This News Could Spoil the US/China Trade Truce – Swing Traders Be Careful
Posted 9:30 AM ET - Yesterday the market made another new closing high - the sixth in a row. Global uncertainty is no longer providing a headwind and stocks are floating higher in a light news cycle. US/China trade negotiations are moving forward and other trade agreements are also promising. The gradual drift higher will continue as long as the market doesn't get ahead of itself.
Trade officials are commenting that the final "brush strokes" are being applied to the US/China trade truce. The market is pricing this agreement in.
Democrats plan to approve the USMCA trade agreement and that would be a huge positive for the market. Yesterday we signed a small trade agreement with Japan that reduces tariffs in exchange for Japan's commitment to buy US farm goods and machine tools. Legal experts say the clock has run out on Trump's authority to impose tariffs on foreign auto imports. All of the recent trade news has been positive.

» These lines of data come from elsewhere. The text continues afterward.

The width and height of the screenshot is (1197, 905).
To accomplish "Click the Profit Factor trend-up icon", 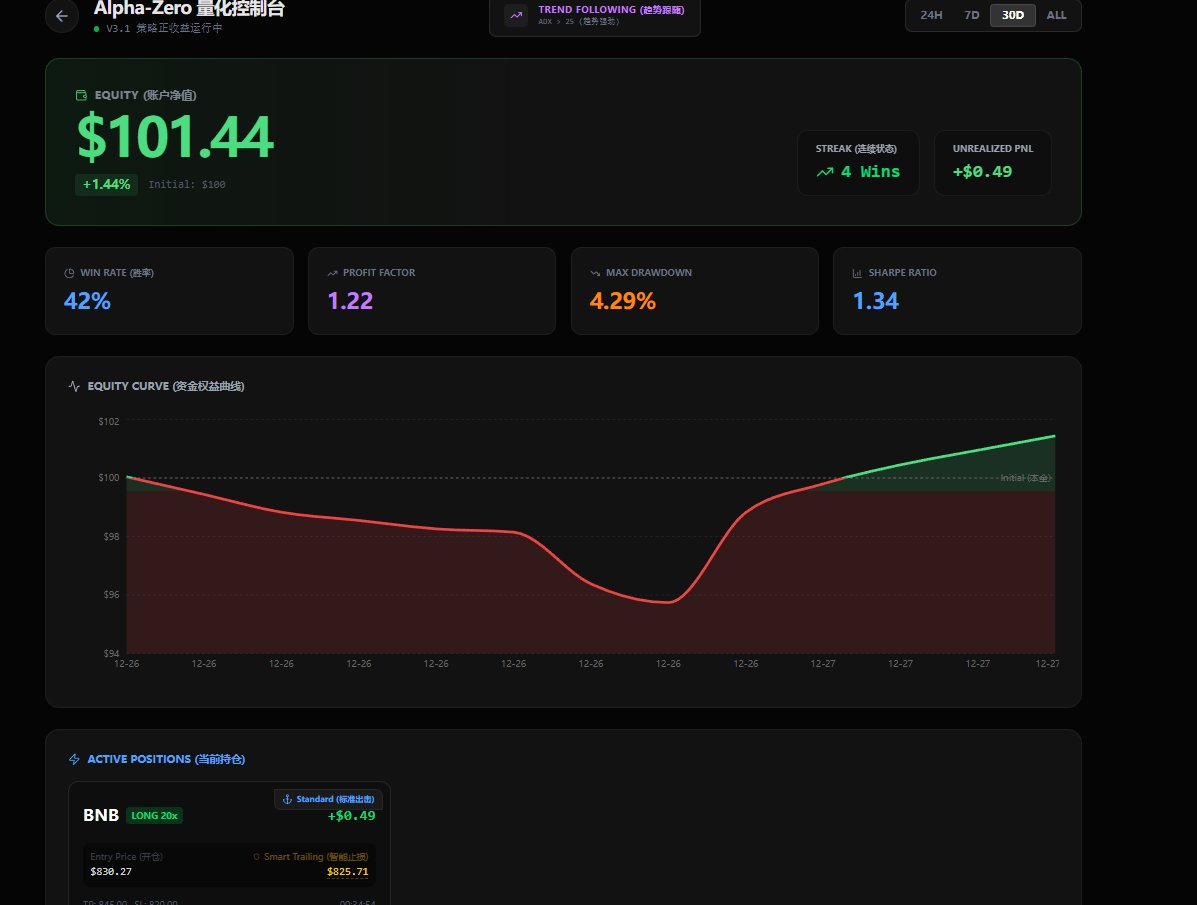I will click(332, 273).
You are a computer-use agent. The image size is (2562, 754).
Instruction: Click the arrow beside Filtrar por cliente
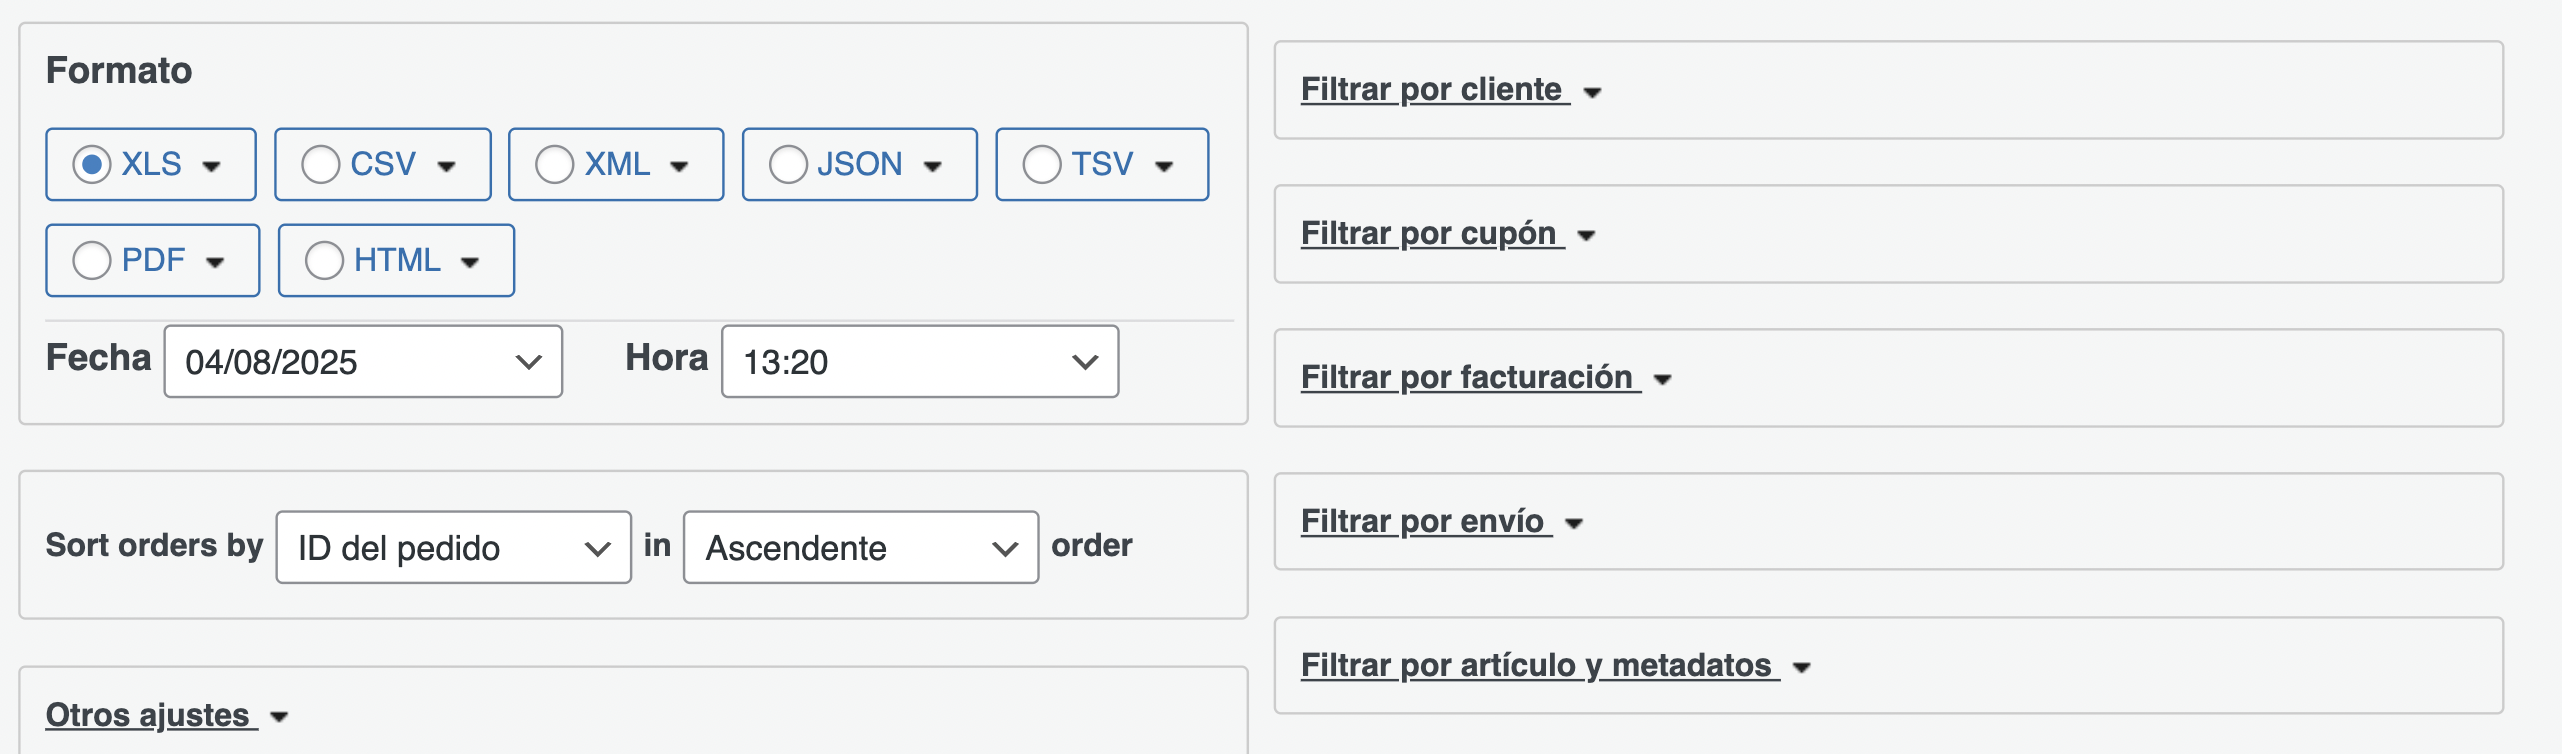coord(1593,92)
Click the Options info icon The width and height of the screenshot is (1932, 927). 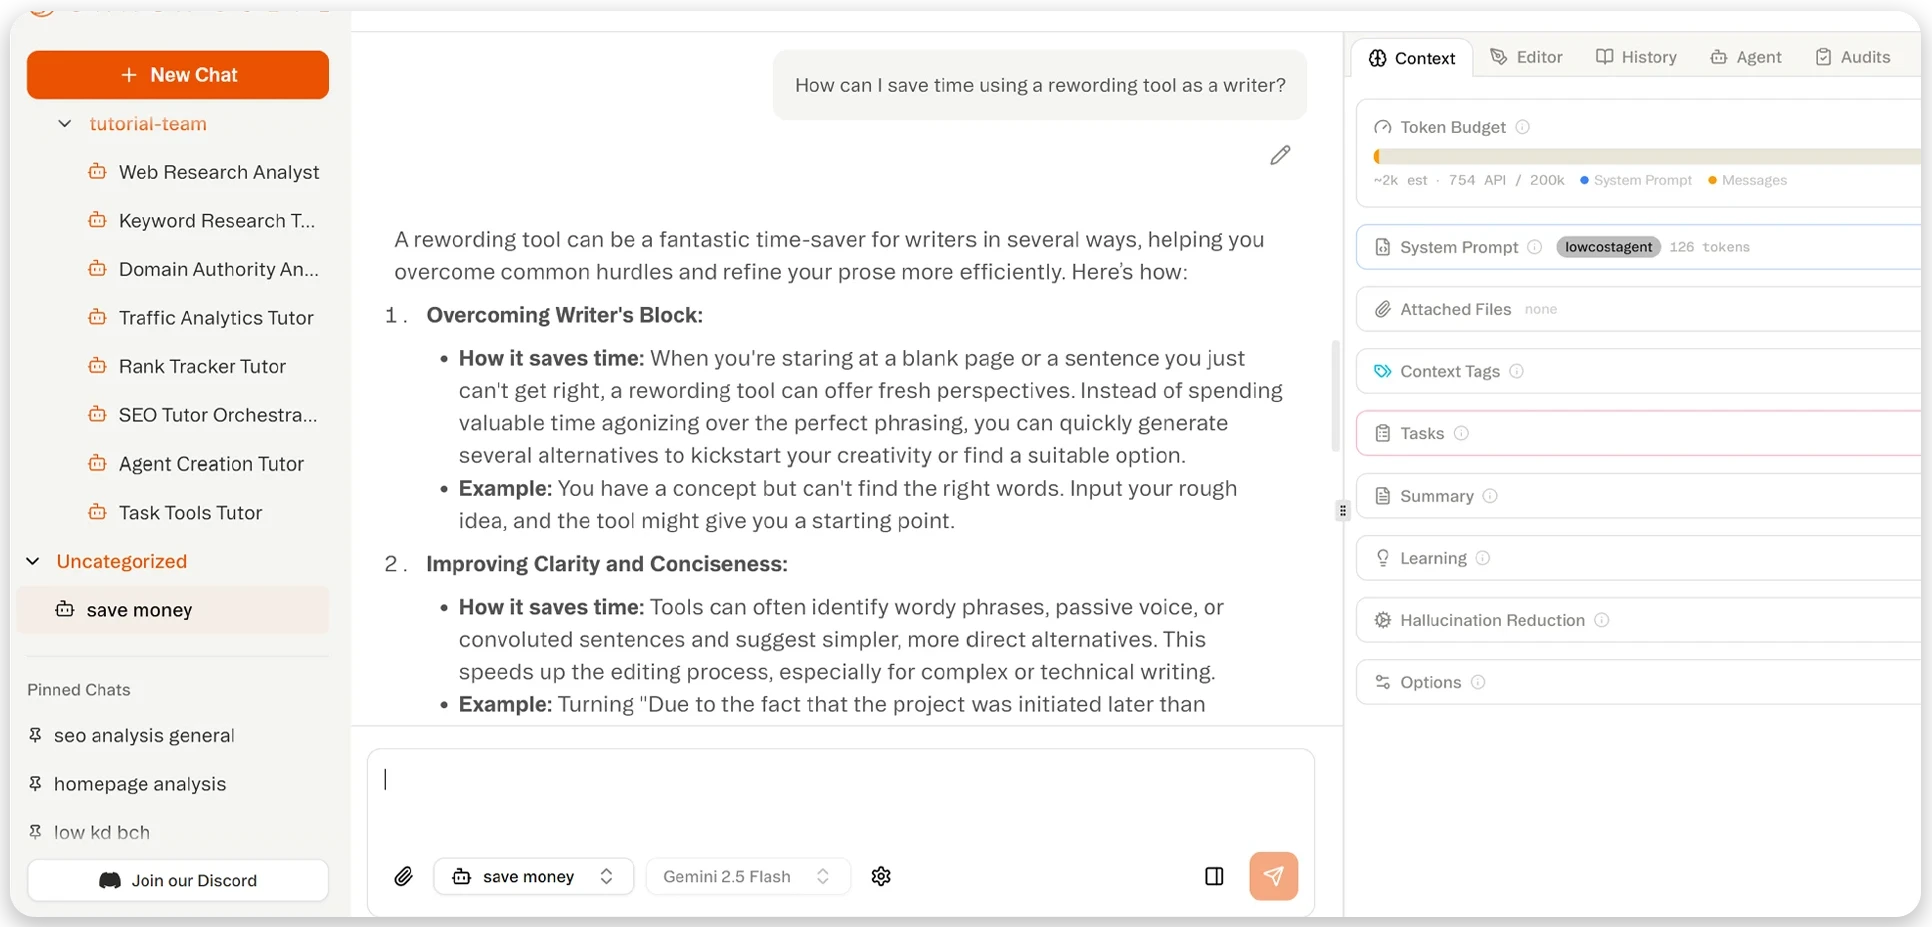(x=1480, y=682)
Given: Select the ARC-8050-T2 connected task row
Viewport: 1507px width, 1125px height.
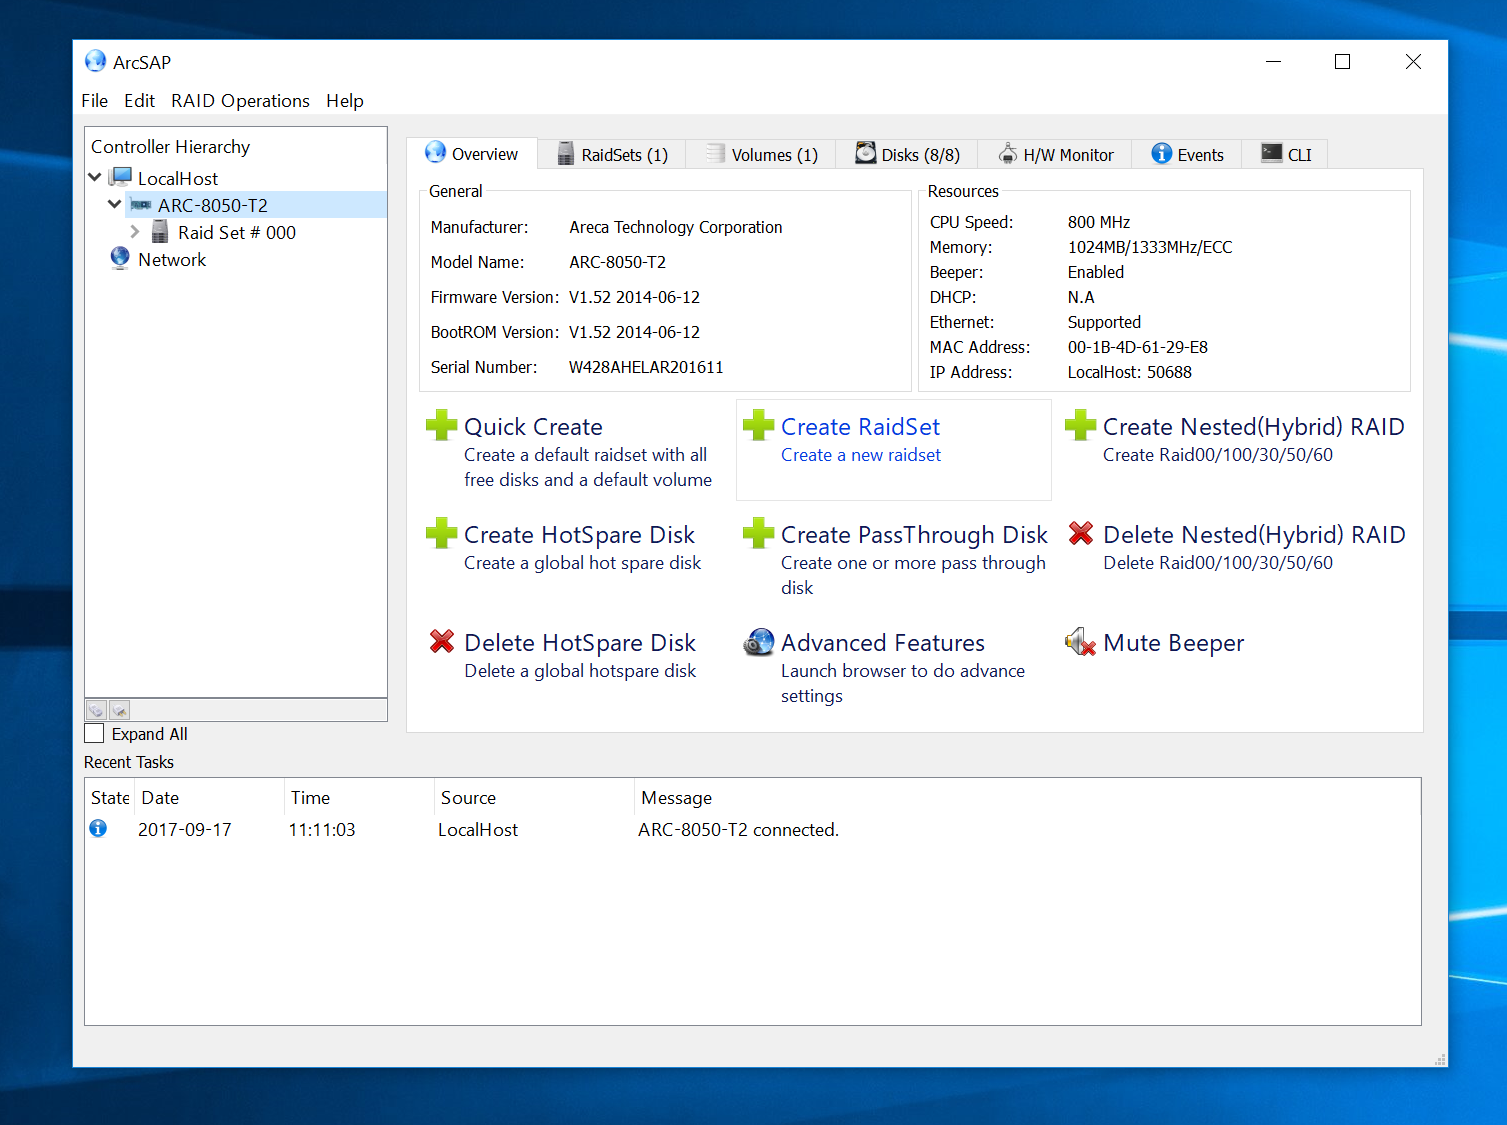Looking at the screenshot, I should point(737,830).
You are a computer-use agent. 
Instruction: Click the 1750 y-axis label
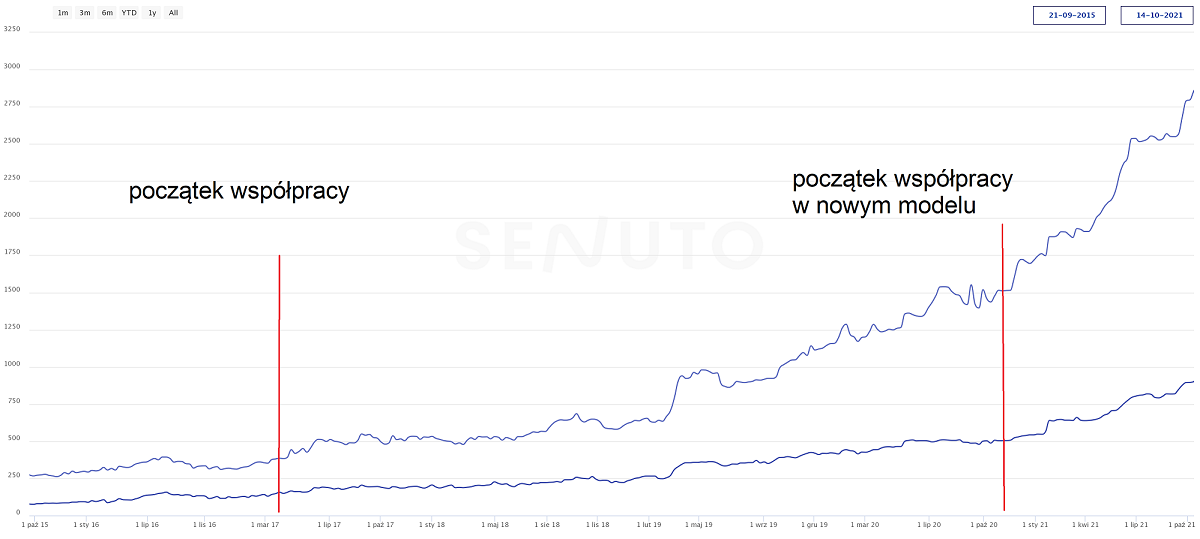click(12, 254)
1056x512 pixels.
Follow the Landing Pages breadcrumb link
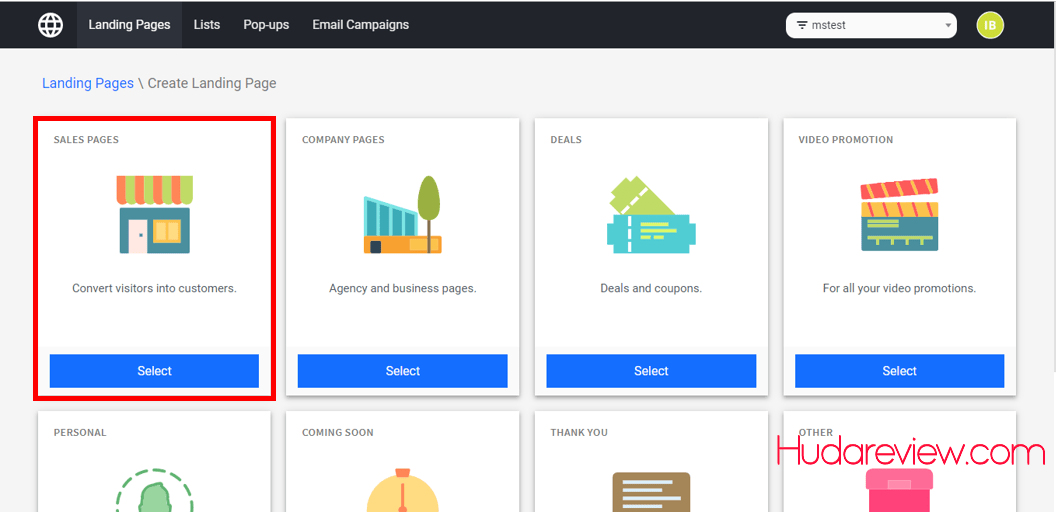pyautogui.click(x=88, y=83)
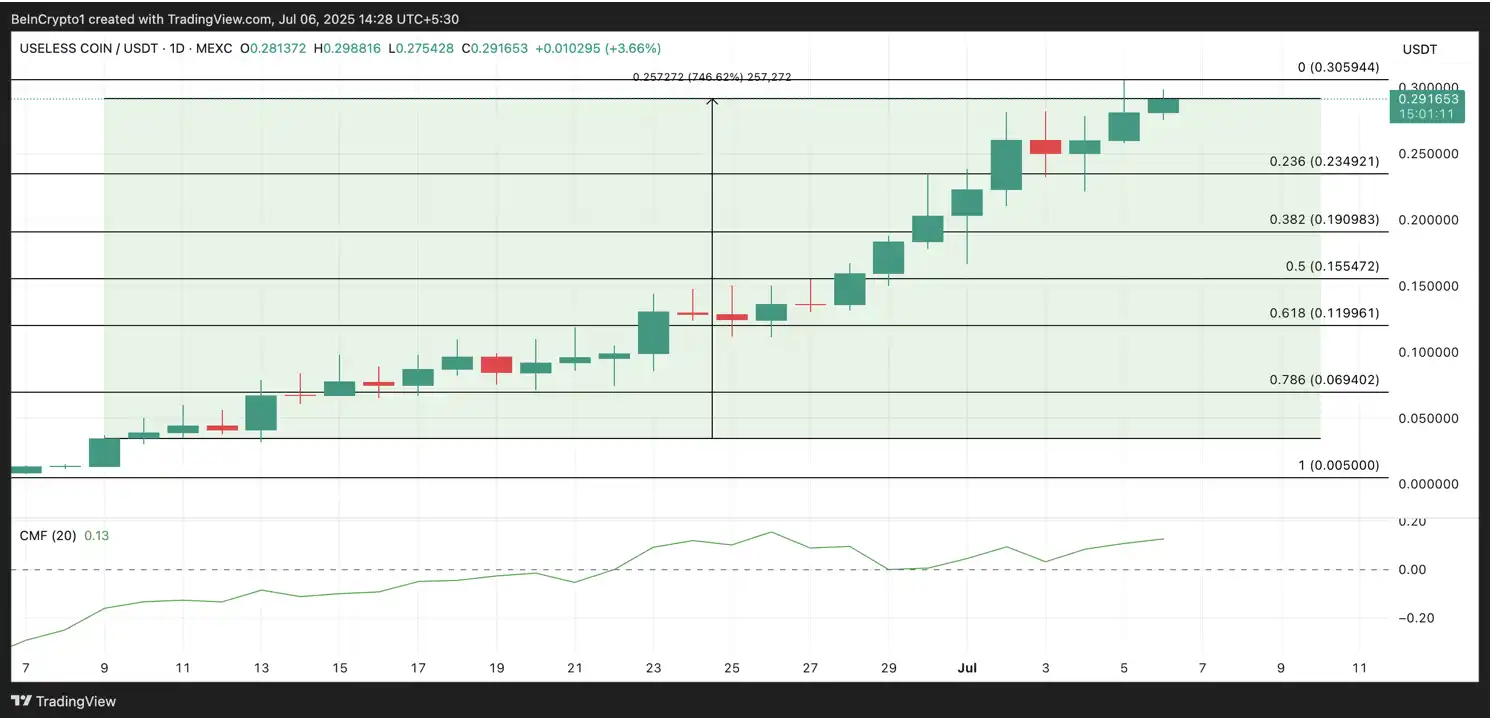This screenshot has width=1492, height=718.
Task: Click the 0.618 (0.119961) Fibonacci level label
Action: (1324, 313)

There is one possible "fly in the ointment". Republicans are asking Trump to publically support the pro-democracy protests in Hong Kong. The Senate has a bill ready that supports the protests and Trump will be forced to weigh in. This could spoil the US/China trade truce and if it does the market will quickly retrace to the breakout at SPY $302. These negotiations have been tenuous from the start.
Earnings season is winding down and stocks are trading at the upper end of their valuation range. This will provide a headwind.
The economic releases this week are light.
Swing traders should be in cash with only two or three select bullish put spreads positions. Every day we will wish that we had more upside exposure and we will be tempted to add to positions. Our patience will be tested. Eventually, a surprise will hit the newswires and we will be grateful that we stayed on the sidelines. Instead of trying to manage losses we will be pounce on the opportunity when support is established. Option implied volatilities are extremely low and this is not a good credit spreading environment.
Day traders can take advantage of the rally during the day. The bid will be tested and you need to wait for support. Spend the first 30 minutes finding the strongest stocks. Option Stalker searches that I've been highlighting find heavy volume and relative strength. Heavy Buying, Relative Strength 30 and 4 Bar Breakout are my favorite early searches. When the action slows down mid-day, go to the sidelines and wait for a closing move. In the chart you can see that the market has a tendency to close above the open (green bars).
Swing traders need to be patient. Be very selective with your bullish put spreads. Yesterday I outlined my strategy and the pattern I'm looking for. Day traders need to wait for the bid to be checked. Once support is established get long and set passive targets.
Trump will have to respond to the Senate bill and China may have a negative reaction. This is the only current speed bump I see.